**What is required**
Quote exactly, and only, the lines from the one containing "Task: Save the new fee" through the end of the material below. Skip pictures.

**Data records**
::::
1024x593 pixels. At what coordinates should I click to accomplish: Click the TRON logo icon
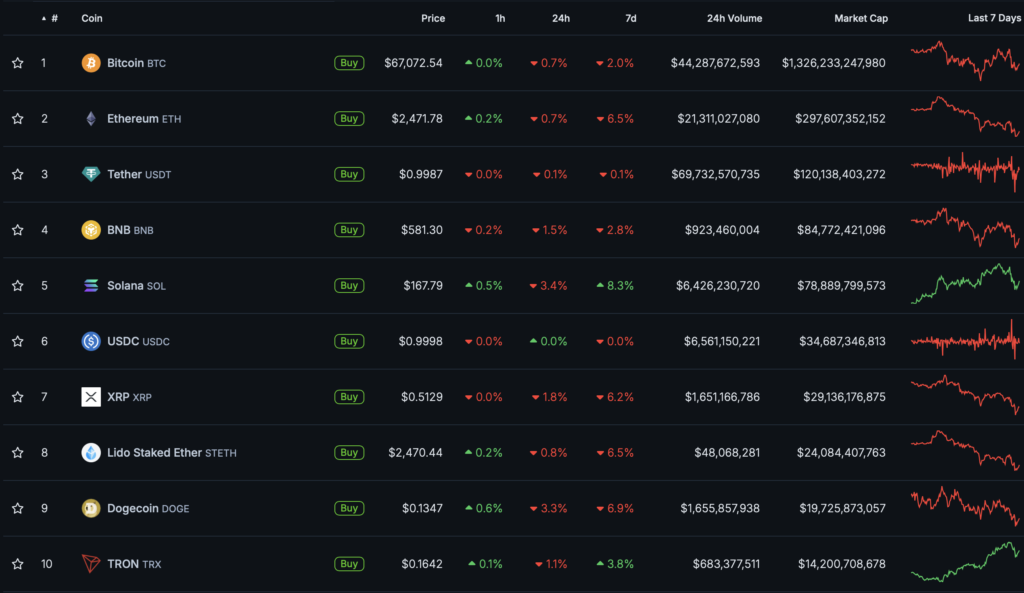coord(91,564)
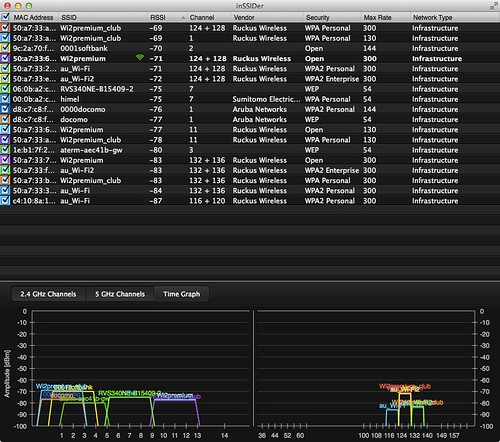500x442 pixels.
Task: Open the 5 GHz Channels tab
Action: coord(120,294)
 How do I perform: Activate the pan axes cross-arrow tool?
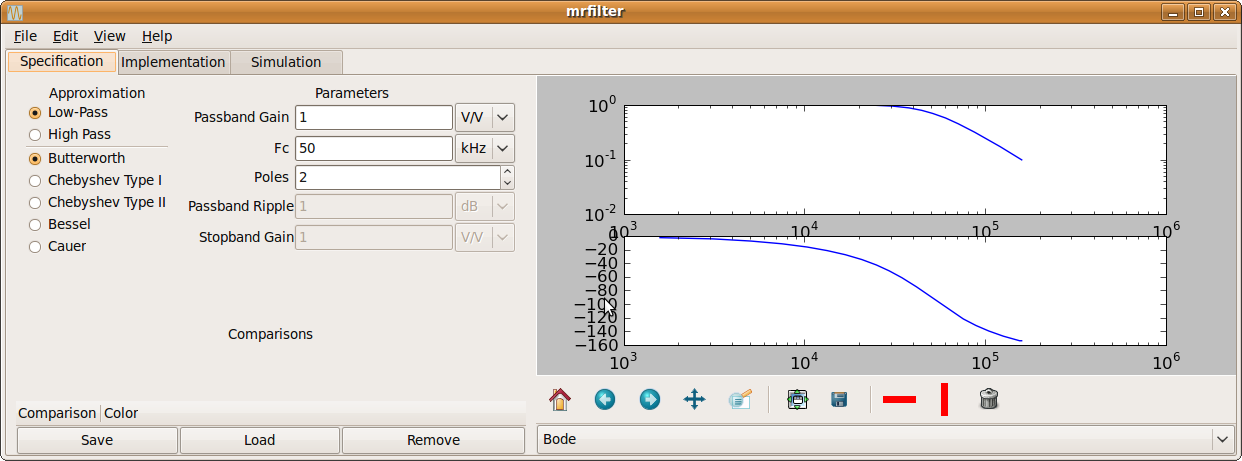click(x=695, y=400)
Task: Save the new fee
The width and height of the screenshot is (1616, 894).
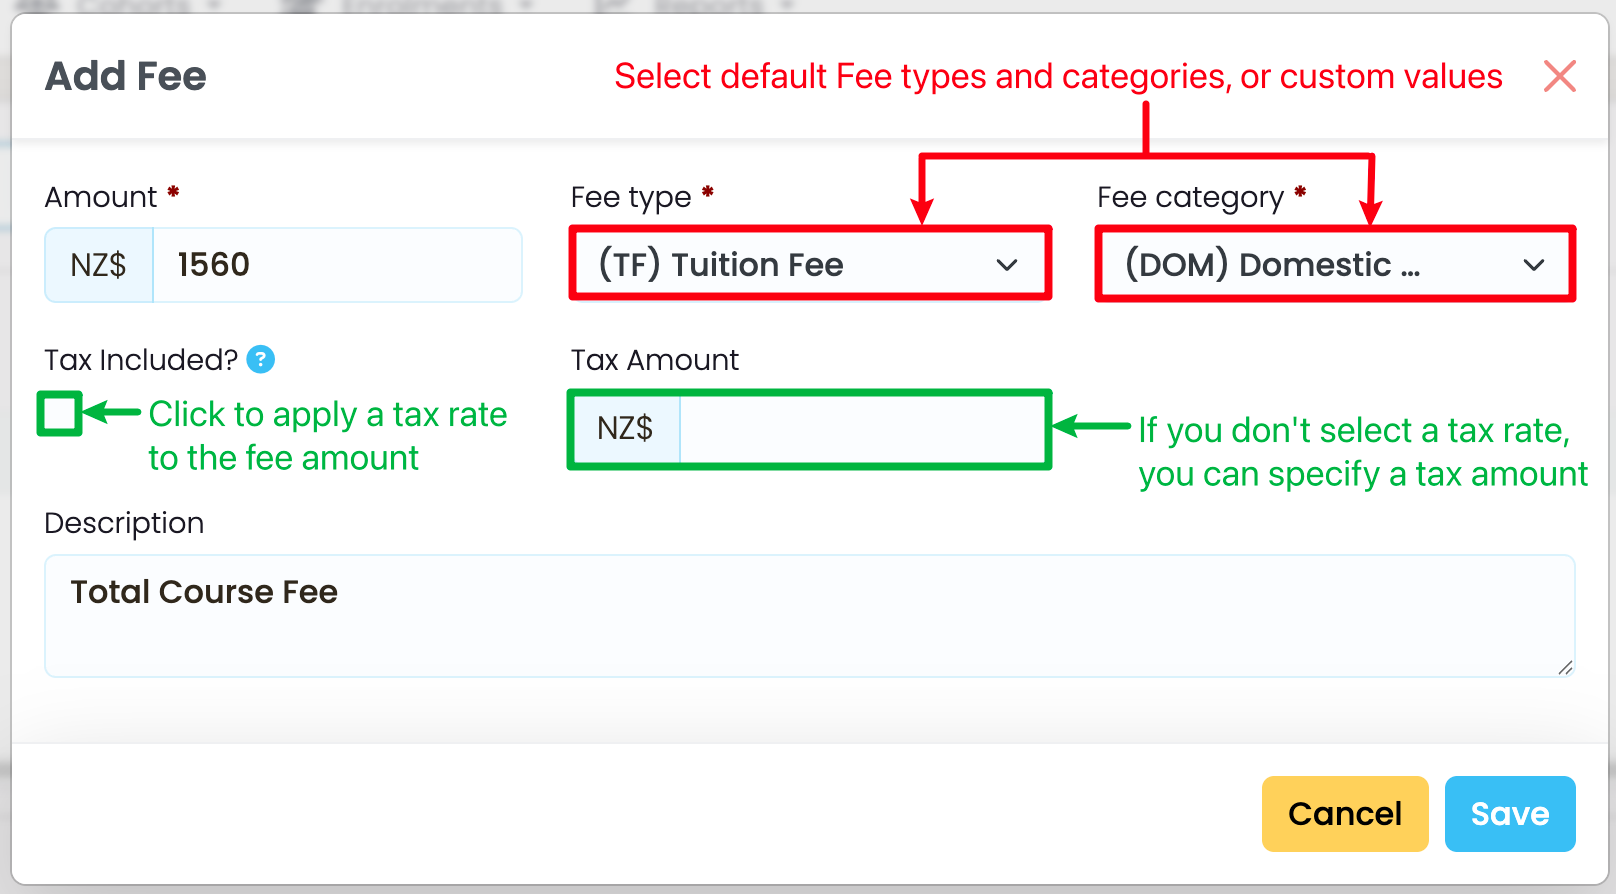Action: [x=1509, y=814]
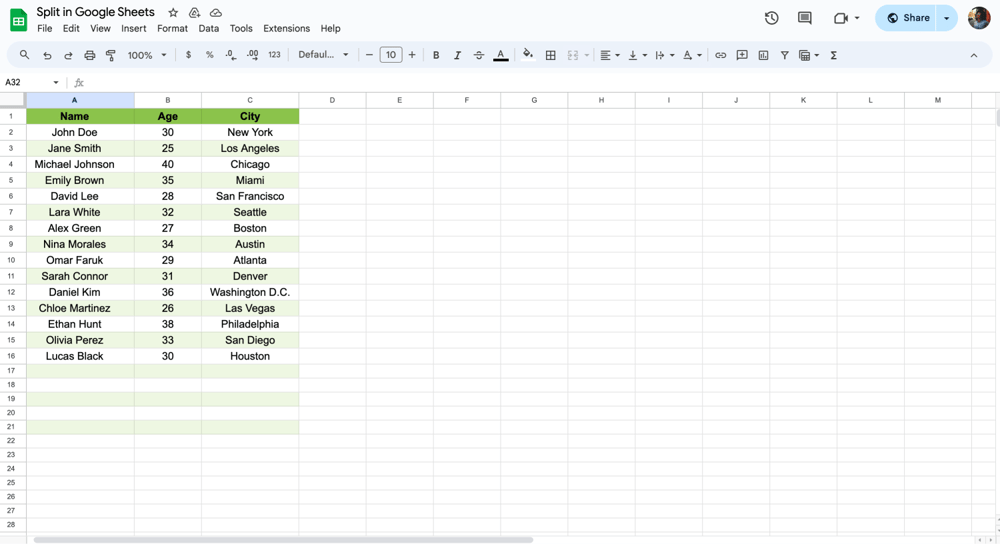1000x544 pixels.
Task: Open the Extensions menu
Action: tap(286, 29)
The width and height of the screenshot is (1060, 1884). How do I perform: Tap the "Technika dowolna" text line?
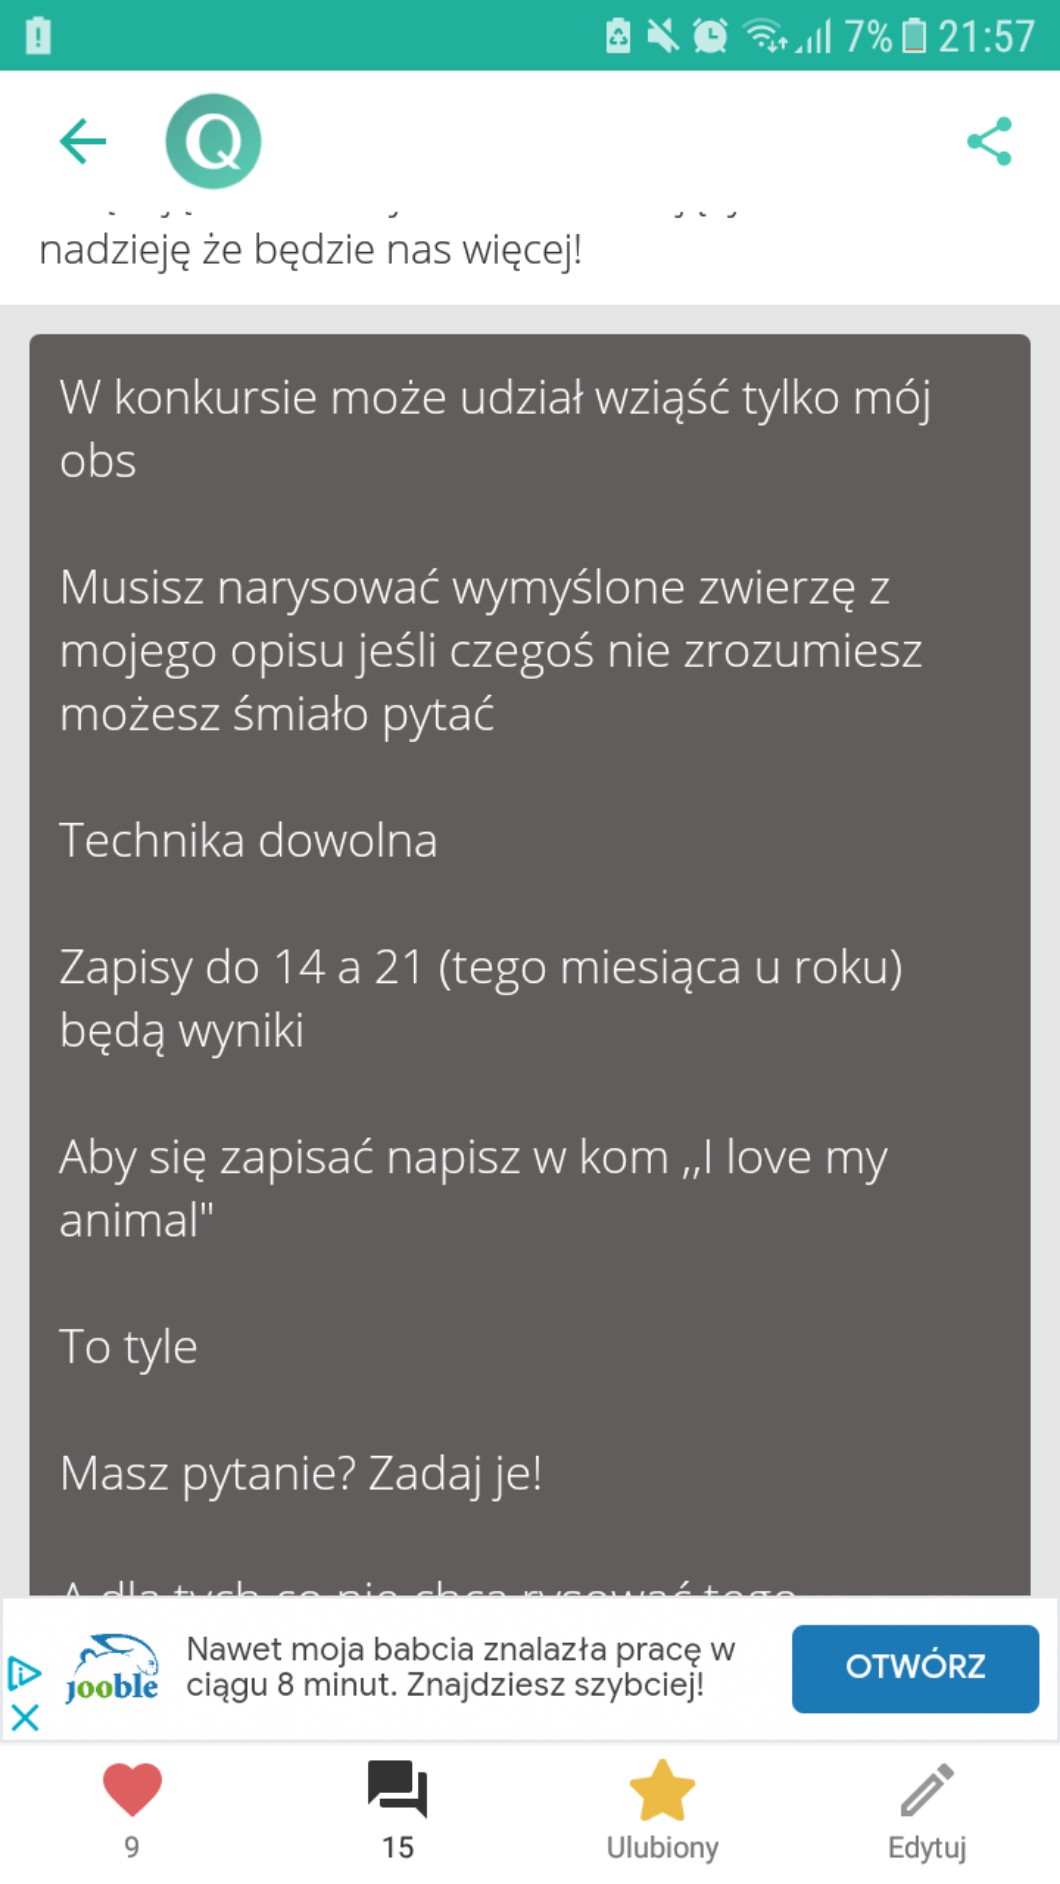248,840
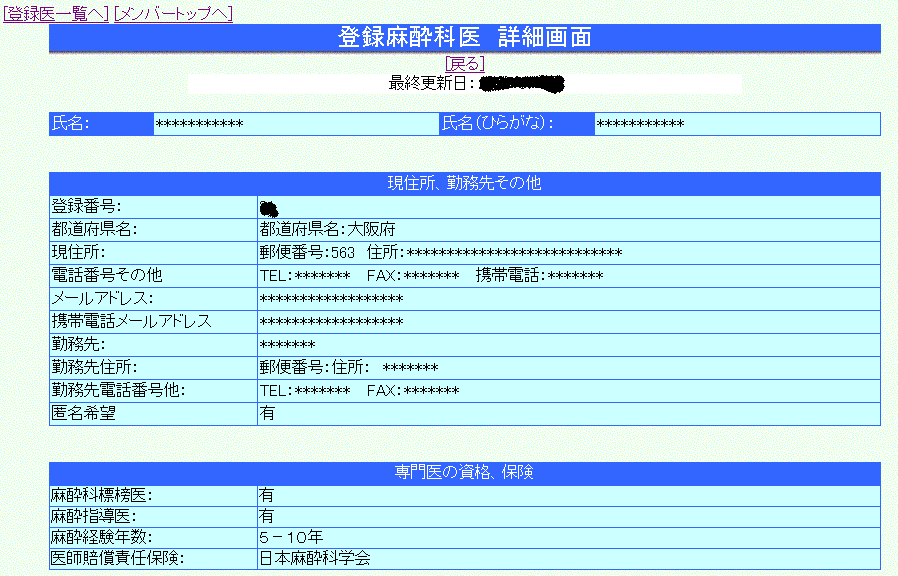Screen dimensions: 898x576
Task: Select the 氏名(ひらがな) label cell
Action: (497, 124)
::::
**Solution**
Task: Save the new fee
The width and height of the screenshot is (1616, 894).
Action: [x=1509, y=814]
1000x544 pixels.
Task: Open the Extensions menu
Action: tap(286, 29)
The width and height of the screenshot is (1060, 1884). How do I perform: Tap the "Technika dowolna" text line?
248,840
Screen dimensions: 898x576
Task: Select the 氏名(ひらがな) label cell
Action: (497, 124)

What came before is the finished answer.